Варданян сел за стол, сделал ну совсем зверское лицо, словно снимался на стенд: "Их разыскивает милиция", хмуро и раздражено проговорил:
– Что у вас за манера такая - все превращать в балаган?
– Превращать жизнь в балаган, а страну в общую "Палату N 6" - это по вашей части, дядя. Я же хочу дать вам понять, что в отношении меня вы сильно заблуждаетесь. Определенно. А то, что я вынужден на вас ишачить ровным счетом ничего не значит. Делаю я это в целях безопасности своей семьи. Однако, отношения своего к вашей банде не изменил и в ближайшее время менять не собираюсь.
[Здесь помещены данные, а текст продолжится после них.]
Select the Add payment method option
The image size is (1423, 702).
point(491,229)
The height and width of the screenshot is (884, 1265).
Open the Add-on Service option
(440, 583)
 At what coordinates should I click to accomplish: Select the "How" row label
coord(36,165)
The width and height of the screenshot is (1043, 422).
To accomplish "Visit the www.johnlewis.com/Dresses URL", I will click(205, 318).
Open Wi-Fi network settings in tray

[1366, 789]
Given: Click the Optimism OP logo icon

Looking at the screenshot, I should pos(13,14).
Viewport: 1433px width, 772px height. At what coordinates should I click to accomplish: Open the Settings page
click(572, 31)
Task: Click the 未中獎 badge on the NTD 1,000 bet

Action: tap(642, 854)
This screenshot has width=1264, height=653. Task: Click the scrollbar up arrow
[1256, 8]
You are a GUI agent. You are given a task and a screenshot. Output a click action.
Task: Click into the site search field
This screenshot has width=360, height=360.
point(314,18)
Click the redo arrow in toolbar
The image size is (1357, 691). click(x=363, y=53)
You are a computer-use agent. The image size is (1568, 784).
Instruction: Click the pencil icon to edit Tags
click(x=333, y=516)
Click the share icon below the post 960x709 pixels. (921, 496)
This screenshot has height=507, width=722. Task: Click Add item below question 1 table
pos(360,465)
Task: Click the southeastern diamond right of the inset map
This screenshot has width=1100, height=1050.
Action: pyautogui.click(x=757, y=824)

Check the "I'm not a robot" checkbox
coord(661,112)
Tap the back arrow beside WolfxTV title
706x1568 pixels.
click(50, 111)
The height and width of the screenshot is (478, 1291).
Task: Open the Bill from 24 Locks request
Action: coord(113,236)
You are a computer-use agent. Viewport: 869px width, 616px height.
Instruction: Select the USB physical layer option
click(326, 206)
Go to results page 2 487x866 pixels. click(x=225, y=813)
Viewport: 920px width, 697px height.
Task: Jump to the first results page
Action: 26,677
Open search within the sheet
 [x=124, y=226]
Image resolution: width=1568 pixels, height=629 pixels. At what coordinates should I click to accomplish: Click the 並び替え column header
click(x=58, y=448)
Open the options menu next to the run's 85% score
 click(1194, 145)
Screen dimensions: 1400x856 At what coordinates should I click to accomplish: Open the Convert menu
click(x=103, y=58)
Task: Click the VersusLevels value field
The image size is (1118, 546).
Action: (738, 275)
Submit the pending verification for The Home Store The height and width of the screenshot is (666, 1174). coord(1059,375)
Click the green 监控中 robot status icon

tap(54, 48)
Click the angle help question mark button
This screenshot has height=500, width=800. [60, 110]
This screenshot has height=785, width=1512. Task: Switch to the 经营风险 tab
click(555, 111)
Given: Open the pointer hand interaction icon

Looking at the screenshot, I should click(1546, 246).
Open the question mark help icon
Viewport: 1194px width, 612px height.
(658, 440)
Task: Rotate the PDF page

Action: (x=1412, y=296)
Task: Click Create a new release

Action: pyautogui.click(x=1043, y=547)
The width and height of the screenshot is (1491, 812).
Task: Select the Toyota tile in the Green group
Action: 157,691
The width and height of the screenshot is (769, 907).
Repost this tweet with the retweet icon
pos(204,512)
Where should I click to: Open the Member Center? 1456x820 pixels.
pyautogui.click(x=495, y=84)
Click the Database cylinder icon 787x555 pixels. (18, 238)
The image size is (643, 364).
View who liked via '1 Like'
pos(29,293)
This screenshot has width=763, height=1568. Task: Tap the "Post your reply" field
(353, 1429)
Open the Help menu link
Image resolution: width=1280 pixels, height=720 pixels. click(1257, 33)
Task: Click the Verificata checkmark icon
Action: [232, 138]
– Ну-ну, - криво усмехнулся дядя Алик.
– Только, как мне помнится, вы это уже говорили.
– И буду говорить при каждом удобном случае, до тех пор, пока у вас не проснется совесть, не осознаете всю гнусность вашей теперешней жизни, не раскаятесь и не попросите у людей прощения.
– А ну прекратить!
– заорал благим матом Варданян и грохнул об стол кулаком.
– Черт знает что такое!
То, что я вывел-таки из себя этого старого мерина доставило моей усталой сущности массу положительных эмоций, взбодрило. Значит, не потерял ещё форму. Однако, хватит экспериментов на выживаемость. Зачем травить быка флагом бывшей империи. Нам ещё с ним предстоит какое-то время пройти по жизни рука об руку, хотя и разными дорогами.